The 28th June marked the centenary of the assassination of Archduke Franz Ferdinand of Austria. This became known as the ‘shot heard round the world’ because of the diplomatic crisis it caused between Britain, Germany, and Russia, leading to the outbreak of World War I.
Such hostilities were not universally welcome, especially amongst the more radical elements of Prime Minister Herbert Asquith’s Liberal party. Sir Charles Philips Trevelyan (1870 – 1958), was one such dissenter, who felt Britain’s declaration of war was wholly unjustified.
In her diary, contained within our Trevelyan Papers, his wife Mary “Molly” Katharine Trevelyan (1881 – 1966) explains:
Transcription: Towards the end of July, an Austrian Grand Duke, on a visit to Servia, had been murdered. Austria demanded an apology, Servia would not give it. On July 28th Austria declared war on Servia. Russia at once joined in as Servia’s ally, and Germany as Austria’s.
Molly goes on to detail Secretary of State for Foreign Affairs Sir Edward Grey’s now much derided lack of clear communication towards Germany.

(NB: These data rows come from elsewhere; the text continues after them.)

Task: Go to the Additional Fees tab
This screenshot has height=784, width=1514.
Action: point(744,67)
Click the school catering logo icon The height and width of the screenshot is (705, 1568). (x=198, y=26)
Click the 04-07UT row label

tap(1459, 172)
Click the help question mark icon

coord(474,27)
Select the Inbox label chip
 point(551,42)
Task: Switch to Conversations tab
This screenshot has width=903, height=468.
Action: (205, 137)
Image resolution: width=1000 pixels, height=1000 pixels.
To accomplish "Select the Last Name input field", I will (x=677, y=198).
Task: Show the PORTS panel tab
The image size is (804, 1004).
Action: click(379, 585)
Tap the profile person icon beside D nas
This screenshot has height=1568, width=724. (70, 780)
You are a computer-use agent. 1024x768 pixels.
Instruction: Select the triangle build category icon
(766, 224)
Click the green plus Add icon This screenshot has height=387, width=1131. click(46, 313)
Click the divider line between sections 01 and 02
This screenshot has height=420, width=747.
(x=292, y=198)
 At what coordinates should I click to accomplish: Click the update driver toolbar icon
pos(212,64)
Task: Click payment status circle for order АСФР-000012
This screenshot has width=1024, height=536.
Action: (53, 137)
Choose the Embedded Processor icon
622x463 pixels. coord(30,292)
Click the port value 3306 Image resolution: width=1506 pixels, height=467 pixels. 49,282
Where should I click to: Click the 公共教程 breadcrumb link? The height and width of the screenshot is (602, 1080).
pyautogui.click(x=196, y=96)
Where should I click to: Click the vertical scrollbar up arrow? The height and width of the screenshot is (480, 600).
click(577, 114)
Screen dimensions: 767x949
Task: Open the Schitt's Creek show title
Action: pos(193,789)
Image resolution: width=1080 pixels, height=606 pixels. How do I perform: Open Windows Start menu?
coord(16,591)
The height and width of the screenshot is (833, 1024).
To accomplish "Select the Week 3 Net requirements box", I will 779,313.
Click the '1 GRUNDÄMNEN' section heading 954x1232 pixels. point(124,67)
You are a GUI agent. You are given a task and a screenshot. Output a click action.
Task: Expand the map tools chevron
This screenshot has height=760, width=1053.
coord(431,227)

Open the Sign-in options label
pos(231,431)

She states on two occasions when asked whether Britain would act if Belgium was invaded or France was engaged, he merely replied cryptically “we must keep our hands free.” Molly also touches on the view held by many Liberal radicals that Grey “had in secret committed himself so deeply to France, in what was practically an alliance, that in honour he could do no less than declare war on Germany.”
Indeed, her husband was chief amongst this opposition. She writes:
Transcription: I had expected him home on Sat. Aug. 1st but he telegraphed to say the state of affairs kept him in London. He and Norman Angell had formed a Neutrality C’tee and were trying to get people together to support their views. On Aug 5, Wednesday, we heard that war had been declared at midnight. That same day Charlie resigned.
Sir Charles’ crisis of conscience led to widespread hostility from his contemporaries, including the press, his constituents, and members of his own family. He lost his place in parliament in the 1918 election and spent 4 years in the political wilderness. He was vindicated only amongst likeminded radicals and through the support and comfort of his wife Molly and the affairs of their estate at Wallington.